* [EXTRACTED DATA]

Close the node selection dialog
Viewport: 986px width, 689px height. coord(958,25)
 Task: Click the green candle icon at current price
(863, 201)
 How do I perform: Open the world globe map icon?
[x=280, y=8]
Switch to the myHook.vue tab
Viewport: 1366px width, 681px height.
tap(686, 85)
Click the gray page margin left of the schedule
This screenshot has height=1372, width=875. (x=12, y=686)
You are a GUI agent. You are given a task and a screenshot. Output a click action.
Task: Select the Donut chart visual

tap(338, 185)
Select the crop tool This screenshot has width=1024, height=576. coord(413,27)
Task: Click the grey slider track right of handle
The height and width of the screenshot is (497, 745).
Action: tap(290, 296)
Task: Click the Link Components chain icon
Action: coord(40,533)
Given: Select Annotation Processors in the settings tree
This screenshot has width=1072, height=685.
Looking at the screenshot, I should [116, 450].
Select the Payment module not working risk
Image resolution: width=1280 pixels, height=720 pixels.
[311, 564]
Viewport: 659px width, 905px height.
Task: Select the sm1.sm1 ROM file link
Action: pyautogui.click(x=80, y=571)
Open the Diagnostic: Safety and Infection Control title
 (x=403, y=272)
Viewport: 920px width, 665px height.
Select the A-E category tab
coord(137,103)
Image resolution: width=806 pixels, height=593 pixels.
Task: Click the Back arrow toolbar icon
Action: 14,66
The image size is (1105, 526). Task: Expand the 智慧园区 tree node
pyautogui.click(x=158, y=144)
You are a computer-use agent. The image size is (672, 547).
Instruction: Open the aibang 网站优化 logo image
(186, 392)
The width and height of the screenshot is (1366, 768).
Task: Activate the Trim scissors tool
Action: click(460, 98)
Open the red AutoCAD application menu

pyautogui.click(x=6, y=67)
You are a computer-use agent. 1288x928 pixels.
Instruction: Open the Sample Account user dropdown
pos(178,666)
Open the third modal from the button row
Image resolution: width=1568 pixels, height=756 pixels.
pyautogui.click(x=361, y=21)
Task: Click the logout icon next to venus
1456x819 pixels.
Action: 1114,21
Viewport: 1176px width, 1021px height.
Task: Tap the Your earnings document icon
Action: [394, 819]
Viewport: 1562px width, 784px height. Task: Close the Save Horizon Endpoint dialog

* [WHAT IS EXPECTED]
Working from the entries above, find every line in which the word "agent" occurs and copy it.

* [PROBLEM SOLUTION]
You are a GUI agent. You are given a task and a screenshot. Output a click action.
You are a computer-use agent. The image size is (672, 547).
You are a computer-use agent. 1288x928 pixels.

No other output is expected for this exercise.